One final observation must be made with respect to the Division's determination that the December 1960 sale of one-half the subject property less than ten months before the assessing date, October 1, 1961, "must be disregarded."
*245 Certainly the sales price of the premises in question is not controlling, but it is evidential. Hackensack Water Co. v. Division of Tax Appeals, 2 N.J. 157, 162 (1949); Rek Investment Co. v. Newark, 80 N.J. Super. 552, 559 (App. Div. 1963).

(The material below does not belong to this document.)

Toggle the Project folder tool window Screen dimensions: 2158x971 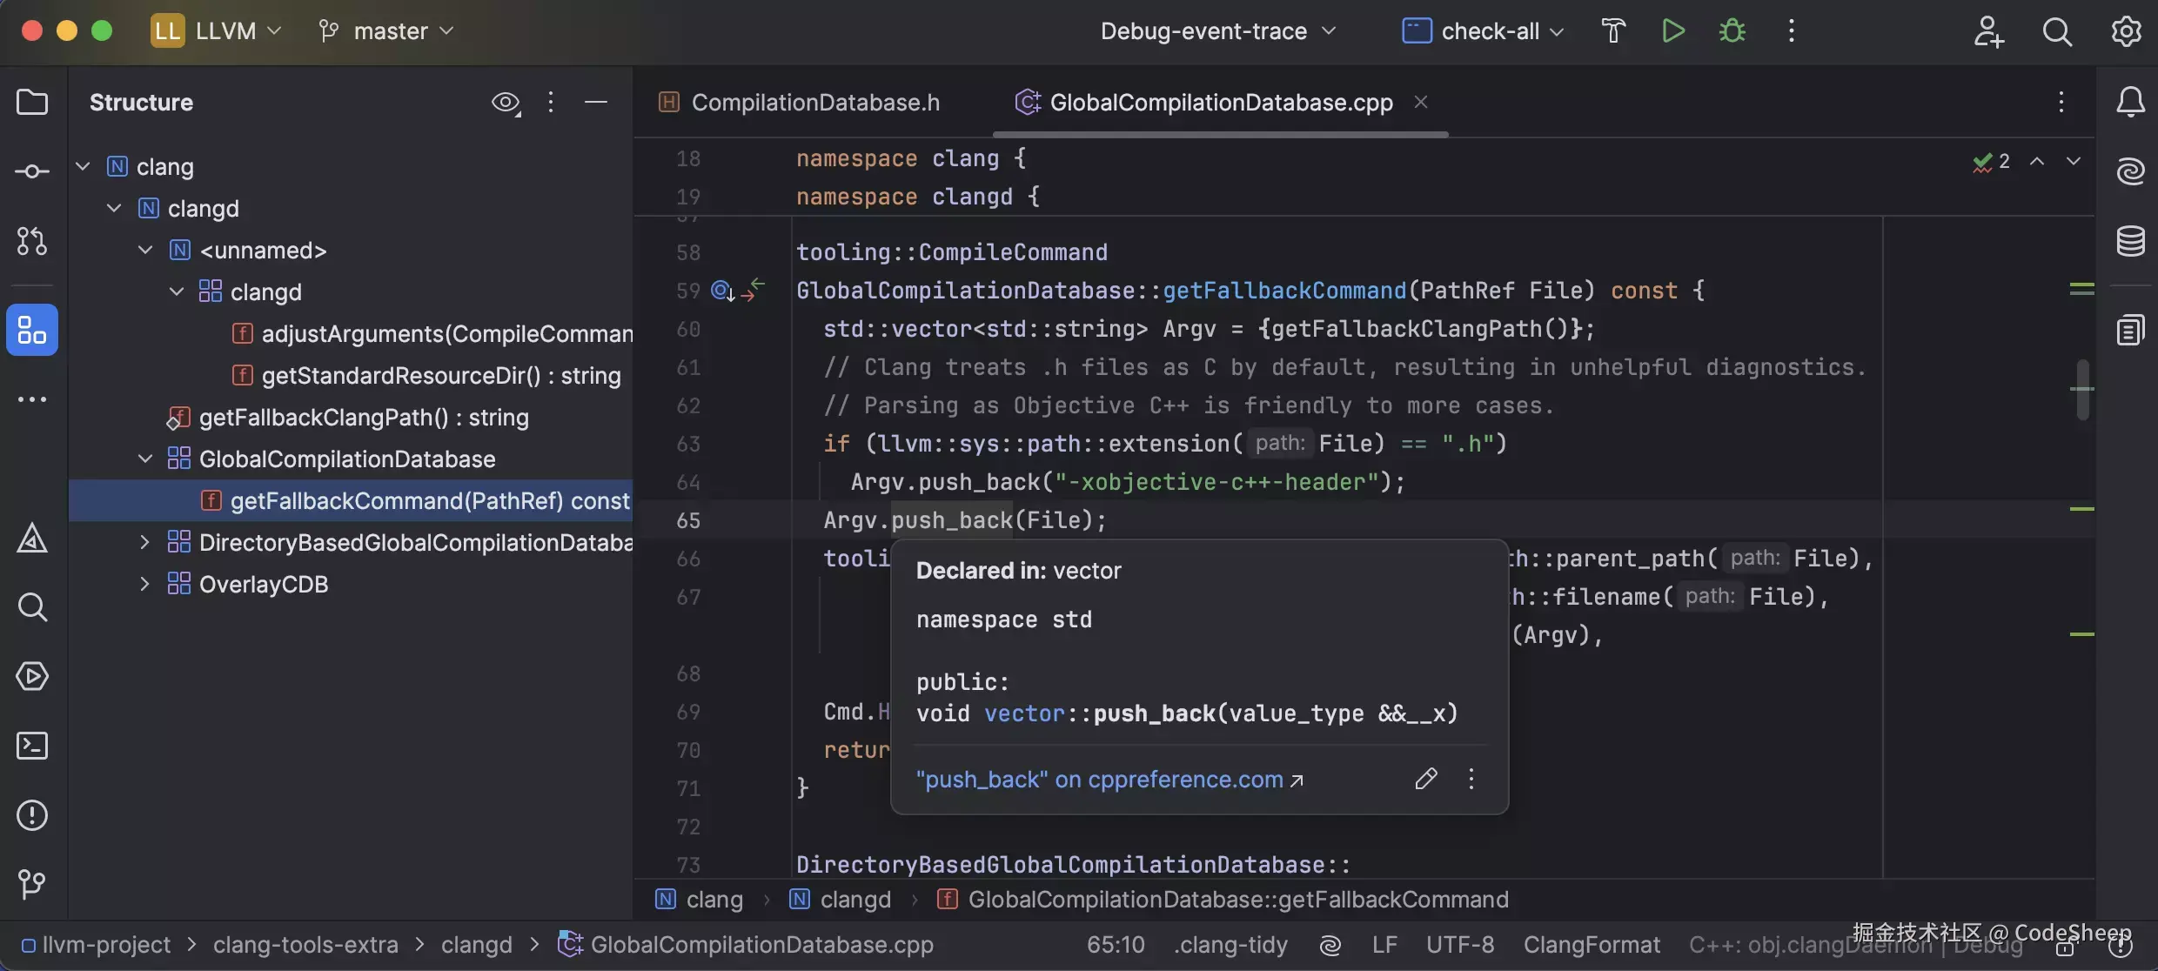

In evaluating a sale of the premises involved in an appeal,
"* * * the Division [is] required to weigh and appraise the factors surrounding the sale to determine whether there were special circumstances which had a tendency to increase or depress the sales price of the property without affecting its true value, or whether, in the particular circumstances, the sale price was controlling." Rek Investment Co. v. Newark, supra, at p. 560
Such "special circumstances" have been held to include the abnormal condition of the real estate market, Plainfield v. State Board of Tax Appeals, 127 N.J.L. 5, 6 (Sup. Ct. 1941); the fact that the property was the last piece of property owned by a trust going out of the real estate business, Rek Investment Co. v. Newark, supra; a situation where the building was a special purpose warehouse "closely connected with and dependent on [a] railroad and its facilities," Harborside Warehouse Co., Inc. v. Jersey City, 128 N.J.L. 263, 265 (Sup. Ct. 1942); and a case where the sale involved a lease-back and an income tax saving by reason of the capital loss involved. L. Bamberger & Co. v. Division of Tax Appeals, 136 N.J.L. 463 (Sup. Ct. 1948), affirmed 1 N.J. 151 (1948).
The Division ruled that:
"* * * this sale must be disregarded in determining the value of the property since the overwhelming consideration of the purchaser was the income which could be derived from a very responsible tenant through the existing lease on the property. Consequently I find that the purchaser in this instance was buying and paid for, not a parcel of real property, but a measure of income."
That is not a special circumstance or a reason for completely disregarding the sale. On the contrary, the logical justification for the income method of valuation is the
*246 "* * * common knowledge that a prospective investor in realty expects a fair return upon any investment he makes, and, before investing, studies the income history of the property and considers its income-producing potentiality." Annotation "Income or rental value as a factor in evaluation of real property for purposes of taxation," 96 A.L.R.2d 666, 669 (1964)
Reversed and remanded to the Division for retrial. No costs.
NOTES
[1] But note the Division's final allocation was land $200,000, building $125,000.